SERVIÇO PORCO
Raymundo Silveira
 
 

Sonhava. Ferido numa batalha, um obus lhe atingira, em cheio, o ventre. Havia duas diferenças quanto à realidade: O projétil perpassava-lhe lentamente as entranhas. E, ao invés de penetrar, saía. Não era um sonho; era meio sonho. Não houve batalha, nem obus. Mas, ao despertar, percebeu que a metade dos intestinos se encontrava do lado de fora.

Quando criança, gostava de ver a cozinheira sacrificar e eviscerar as aves. Essa segunda etapa do processo lhe era especialmente fascinante. Mais tarde, quando foi estudante de medicina, permutava com colegas uma vaga na sala de operações por um ingresso no anfiteatro de autópsias. Como colegiais, negociando as partes mais interessantes do lanche. Sentia-se realizado, quando o professor o entregava o escapelo e, antes o presenteava do que ordenava: "Faça!" E ele fazia, com enorme prazer.

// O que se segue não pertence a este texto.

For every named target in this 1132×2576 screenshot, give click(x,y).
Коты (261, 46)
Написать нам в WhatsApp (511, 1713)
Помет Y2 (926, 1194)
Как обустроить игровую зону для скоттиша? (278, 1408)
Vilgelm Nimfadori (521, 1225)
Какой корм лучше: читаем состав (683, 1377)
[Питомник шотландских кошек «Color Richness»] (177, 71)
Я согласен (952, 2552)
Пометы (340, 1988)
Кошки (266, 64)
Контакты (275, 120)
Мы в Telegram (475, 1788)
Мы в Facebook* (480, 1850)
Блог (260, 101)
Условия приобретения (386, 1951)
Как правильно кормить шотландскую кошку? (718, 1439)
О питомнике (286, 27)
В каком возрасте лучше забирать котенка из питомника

Na presença de um corpo em decomposição, enxergava poesia. E se sentia diante de uma obra de arte. Uma tela de Rembrandt. Uma escultura de Rodin. Um poema de Petrarca. E exercia aquela tarefa com reverência, respeito e devoção. Como um sacerdote virtuoso a celebrar o ato mais solene de sua religião. Primeiro, se ajoelhava. Depois, persignava-se e se benzia. As sobras da morte, quanto mais deterioradas, mais respeito lhe infundiam.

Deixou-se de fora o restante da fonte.